La plupart des ignorants ne voient aucun bénéfice à la vie en démocratie. On ne peut pas leur en vouloir de ne pas comprendre, la démocratie n’est pas un happening c’est un gouvernement qui doit poser les problèmes et les régler en utilisant le cas échéant la contrainte et « la force injuste de la Loi ».
Le confinement a permis de pressentir que la transition écologique, n’en déplaise à M. Védrine[4], ne pourra être qu’un processus contraignant pour ne pas dire punitif et que notre Etat, si couteux et néanmoins déficitaire sans interruption depuis près d’un demi-siècle, est largement inefficace.
Ses administrations, son outil, ne sont plus peuplées que par les recalés de la globalisation.
Il suffit de se pencher sur les organigrammes des Agences de santé et le résultat de la gestion de la pandémie.
De savoir que sans vergogne, des magistrats à l’abri de toute sanction font espionner les téléphones d’avocats !
Que la police hésite entre pas ou trop de répression.
Que nos enfants sont toujours plus ignorants mais n’ont jamais autant réussi au Baccalauréat.

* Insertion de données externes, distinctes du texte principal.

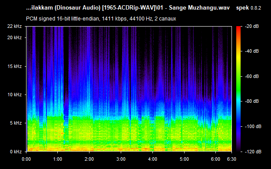Click the 22 kHz frequency axis label
Image resolution: width=271 pixels, height=169 pixels.
click(14, 26)
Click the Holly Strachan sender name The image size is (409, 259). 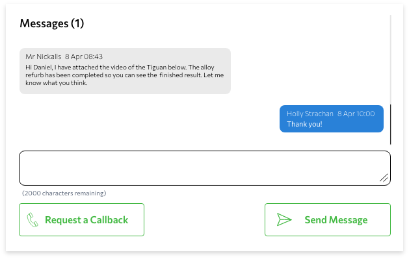[x=310, y=114]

Que sans le moindre état d’âme les babyboomers non seulement saignent les jeunes générations pour qu’elles paient leurs retraites, mais aussi leur transmettent des dettes publiques abyssales. Et presque tous refusent simplement de regarder en face les quelques chiffres qui en disent long sur leur collective irresponsabilité.
Enfin même le souci de la protection de la nature et de la planète ne correspond à rien d’autre qu’a une idée très vague sur une problématique très précise.
On vote pour le parti animalier ???? mais on n’accepte ni la taxe carbone, ni le renoncement aux vacances.
On ne connait ni les mérites de l’énergie nucléaire ni les défauts du charbon ni la charge polluante des batteries et panneaux solaires.
Ignorance, ignorance coupable, ignorance militante, élites évadées de leurs responsabilité, morales absentes. C’est le parti animalier qui est en pointe, il contribue au retour à l’état animal des êtres sociaux de jadis.
Les jours d’après devront être le combat pour la sauvegarde de notre civilisation européenne.
Pierre Brousse
Saint Gildas le 10
juillet 2020
[1] Jacques Julliard : « La crise de la conscience républicaine » » le 5 juillet 2020, Le Figaro.
[2] Kishore Mahbubani, 2020, Has China Won. The Chinese Challenge to American Primacy, PublicAffairs, 320 pages. Livre appliqué à la relation Chine USA ; il redémontre que la plupart du temps on ne gagne que grâce aux erreurs de l’adversaire.
[3] Jérôme Fourquet, 2019, L’Archipel Français. Naissance d’une nation multiple et divisée, Seuil, Paris, 384 pages.
[4] Hubert Védrine, 2020, Et après, Fayard, Paris, 144 pages.